Em entrevista à Assessoria de Comunicação da Procuradoria Regional da República da 3ª Região (PRR-3), o procurador da República, que atua em Sergipe, Paulo Gustavo Guedes Fontes, falou sobre a relação entre religião e Estado. Segue a íntegra da entrevista:
O pedido de retirada de símbolos religiosos nas repartições públicas do Brasil demonstra que hoje a presença da religião católica no Estado ainda é grande?
A Igreja Católica participou da formação do Estado brasileiro e há ainda muitas manifestações do catolicismo em espaços públicos. A Igreja exerce uma influência grande na discussão de políticas públicas como o aborto, a contracepção, o uso da camisinha na prevenção da AIDS. E, além disso, há essa presença simbólica.
A questão dos crucifixos em salas de audiência e até no auditório do Supremo Tribunal é emblemática. A toda evidência, isso fere o princípio da laicidade. A laicidade deriva da igualdade de todos perante o Estado e impede que seus representantes manifestem preferência por qualquer religião. O crucifixo é um símbolo católico ou cristão, mas nem todos são cristãos. Temos no Brasil judeus, mulçumanos, budistas, agnósticos, ateus... todos têm que se sentir representados na sala do Supremo. No último dia 03 de novembro, inclusive, a Corte Europeia dos Direitos do Homem, sediada em Strasbourg, condenou a Itália por manter crucifixos nas salas de aula das escolas públicas, por entender que há aí ofensa à liberdade de convicção e religião dos pais e dos alunos. Isso me parece muito óbvio e somente o peso secular do catolicismo pode inspirar a opinião contrária por parte de juristas tão importantes.
Alguns argumentam que o Estado laico não é antirreligioso, o que é correto. Mas a religião faz parte da esfera privada dos cidadãos. Pode-se permitir que um juiz mantenha um crucifixo no seu gabinete, mas nunca na sala de audiências, espaço público por excelência.
Outros afirmam que as demais religiões também poderiam fazer-se representar nesses espaços. Parece-me uma afirmação pouco realista, que não vai fundo no problema. O presidente do Supremo vai permitir justapor-se, ao lado do crucifixo, o crescente islâmico ou a roda dármica?
A retirada de símbolos religiosos deveria ser válida para qualquer repartição pública? Na sua avaliação, qual medida tem de ser tomada e qual efeito ela traria para a sociedade?
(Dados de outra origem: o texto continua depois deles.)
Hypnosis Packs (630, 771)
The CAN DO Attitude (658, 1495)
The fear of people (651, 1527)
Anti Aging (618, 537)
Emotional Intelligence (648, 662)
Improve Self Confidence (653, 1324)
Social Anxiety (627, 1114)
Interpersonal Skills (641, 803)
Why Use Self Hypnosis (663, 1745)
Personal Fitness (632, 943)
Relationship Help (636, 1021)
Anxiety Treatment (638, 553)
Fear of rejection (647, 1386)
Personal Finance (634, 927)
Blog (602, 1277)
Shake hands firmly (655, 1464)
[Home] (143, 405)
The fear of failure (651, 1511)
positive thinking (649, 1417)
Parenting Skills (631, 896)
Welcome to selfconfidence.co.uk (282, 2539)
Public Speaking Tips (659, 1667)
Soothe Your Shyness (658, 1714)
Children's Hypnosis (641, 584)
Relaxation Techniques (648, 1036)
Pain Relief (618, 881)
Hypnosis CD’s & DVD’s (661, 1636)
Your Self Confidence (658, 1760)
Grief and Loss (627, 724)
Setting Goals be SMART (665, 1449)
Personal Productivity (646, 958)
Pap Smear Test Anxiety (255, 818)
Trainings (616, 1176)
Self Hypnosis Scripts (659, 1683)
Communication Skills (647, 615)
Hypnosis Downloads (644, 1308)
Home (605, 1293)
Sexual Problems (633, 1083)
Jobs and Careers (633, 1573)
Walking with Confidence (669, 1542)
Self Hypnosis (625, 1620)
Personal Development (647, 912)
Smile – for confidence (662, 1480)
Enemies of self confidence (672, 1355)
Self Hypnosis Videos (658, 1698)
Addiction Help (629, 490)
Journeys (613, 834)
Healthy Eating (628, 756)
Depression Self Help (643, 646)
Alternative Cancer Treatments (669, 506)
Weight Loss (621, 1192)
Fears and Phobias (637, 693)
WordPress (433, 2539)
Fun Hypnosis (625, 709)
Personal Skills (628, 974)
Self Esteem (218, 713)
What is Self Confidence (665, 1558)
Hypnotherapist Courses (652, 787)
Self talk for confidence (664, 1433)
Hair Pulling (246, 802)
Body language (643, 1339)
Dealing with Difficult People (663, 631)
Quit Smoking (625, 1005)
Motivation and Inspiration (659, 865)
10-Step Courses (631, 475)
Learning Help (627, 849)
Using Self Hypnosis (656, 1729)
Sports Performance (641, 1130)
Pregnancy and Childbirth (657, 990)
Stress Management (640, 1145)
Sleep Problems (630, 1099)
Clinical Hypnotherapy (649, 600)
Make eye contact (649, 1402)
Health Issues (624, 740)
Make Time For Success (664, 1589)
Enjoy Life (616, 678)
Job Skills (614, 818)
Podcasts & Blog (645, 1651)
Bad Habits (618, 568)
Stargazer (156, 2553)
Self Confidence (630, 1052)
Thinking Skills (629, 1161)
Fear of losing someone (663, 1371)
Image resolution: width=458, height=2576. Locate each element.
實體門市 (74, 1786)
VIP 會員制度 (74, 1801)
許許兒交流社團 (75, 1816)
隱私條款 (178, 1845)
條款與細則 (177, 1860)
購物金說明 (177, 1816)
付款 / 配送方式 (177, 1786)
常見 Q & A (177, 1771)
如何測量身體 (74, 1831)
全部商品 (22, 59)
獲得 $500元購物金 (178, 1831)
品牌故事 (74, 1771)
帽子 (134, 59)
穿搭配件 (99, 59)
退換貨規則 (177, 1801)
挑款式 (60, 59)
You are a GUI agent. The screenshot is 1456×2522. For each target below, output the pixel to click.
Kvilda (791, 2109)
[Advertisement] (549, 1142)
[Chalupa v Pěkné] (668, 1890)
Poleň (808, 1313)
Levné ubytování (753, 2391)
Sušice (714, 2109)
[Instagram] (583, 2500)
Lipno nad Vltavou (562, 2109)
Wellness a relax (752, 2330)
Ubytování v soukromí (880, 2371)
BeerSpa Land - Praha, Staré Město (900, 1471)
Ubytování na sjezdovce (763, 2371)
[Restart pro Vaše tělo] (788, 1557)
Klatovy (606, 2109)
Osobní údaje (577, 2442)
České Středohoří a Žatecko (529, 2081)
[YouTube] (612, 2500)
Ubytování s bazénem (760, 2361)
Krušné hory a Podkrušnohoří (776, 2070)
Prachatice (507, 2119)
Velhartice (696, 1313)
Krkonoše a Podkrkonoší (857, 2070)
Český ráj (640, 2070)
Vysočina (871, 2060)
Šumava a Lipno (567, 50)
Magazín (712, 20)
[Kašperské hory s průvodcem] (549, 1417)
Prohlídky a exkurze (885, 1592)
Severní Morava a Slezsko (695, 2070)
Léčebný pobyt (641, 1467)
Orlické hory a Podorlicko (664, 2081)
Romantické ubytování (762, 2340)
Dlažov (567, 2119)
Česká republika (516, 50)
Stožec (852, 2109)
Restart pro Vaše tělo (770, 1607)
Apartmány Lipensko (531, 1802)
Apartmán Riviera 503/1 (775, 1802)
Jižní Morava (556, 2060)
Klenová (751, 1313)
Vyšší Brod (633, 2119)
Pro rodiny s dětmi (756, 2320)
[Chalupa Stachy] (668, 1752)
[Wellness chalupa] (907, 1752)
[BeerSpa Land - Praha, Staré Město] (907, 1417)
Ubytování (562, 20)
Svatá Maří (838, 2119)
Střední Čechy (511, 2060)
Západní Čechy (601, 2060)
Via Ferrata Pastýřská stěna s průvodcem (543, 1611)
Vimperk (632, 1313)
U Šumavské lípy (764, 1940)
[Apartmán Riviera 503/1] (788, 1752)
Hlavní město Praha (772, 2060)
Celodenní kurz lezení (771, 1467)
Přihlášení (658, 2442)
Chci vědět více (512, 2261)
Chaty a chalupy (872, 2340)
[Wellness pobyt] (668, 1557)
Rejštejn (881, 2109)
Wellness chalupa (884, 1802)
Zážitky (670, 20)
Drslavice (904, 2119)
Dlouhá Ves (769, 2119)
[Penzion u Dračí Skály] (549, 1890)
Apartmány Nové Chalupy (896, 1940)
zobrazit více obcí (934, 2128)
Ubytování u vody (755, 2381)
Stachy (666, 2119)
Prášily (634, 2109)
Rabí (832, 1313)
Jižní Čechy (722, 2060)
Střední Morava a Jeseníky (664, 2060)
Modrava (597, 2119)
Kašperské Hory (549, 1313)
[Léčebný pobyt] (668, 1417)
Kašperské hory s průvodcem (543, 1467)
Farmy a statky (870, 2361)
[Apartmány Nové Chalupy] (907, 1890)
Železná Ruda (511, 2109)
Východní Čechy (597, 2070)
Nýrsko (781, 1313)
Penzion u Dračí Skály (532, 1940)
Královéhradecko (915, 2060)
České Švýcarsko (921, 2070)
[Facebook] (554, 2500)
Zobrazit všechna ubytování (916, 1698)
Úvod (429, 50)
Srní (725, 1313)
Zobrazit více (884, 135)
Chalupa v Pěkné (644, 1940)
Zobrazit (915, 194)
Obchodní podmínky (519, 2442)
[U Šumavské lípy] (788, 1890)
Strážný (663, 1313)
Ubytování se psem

A laicidade impõe-se a todos os poderes do Estado, abrangendo também a administração indireta. O ideal é que houvesse uma lei disciplinando a questão, justamente para ressalvar o uso pessoal de símbolos, como véus etc, bem como espaços particulares dentro das repartições públicas, tudo precedido de uma discussão mais abrangente com a sociedade civil.
Contra essa retirada, já ouvi o argumento “pra quê?” ou “isso é exagero”. Essas reações derivam do desapego aos princípios ou são motivadas por um temor reverencial em relação à Igreja e à religião.
O homem é um ser simbólico e as mudanças simbólicas são importantes, talvez as mais profundas. Uma decisão como essa, de retirar os crucifixos, seria um passo em direção a uma maior igualdade entre os cidadãos, um tributo à cidadania e à democracia. Um ato não de desrespeito, mas de respeito aos brasileiros que professam outras crenças ou mesmo aos que não creem.
Além do catolicismo, podem ser observadas a presença de outras religiões e crenças nas repartições públicas brasileiras?
Não em termos de símbolos religiosos. Não me ocorrem outros casos. Lembro que em Salvador, no Dique do Tororó, há imagens de orixás, mas as vejo mais pelo lado cultural que religioso.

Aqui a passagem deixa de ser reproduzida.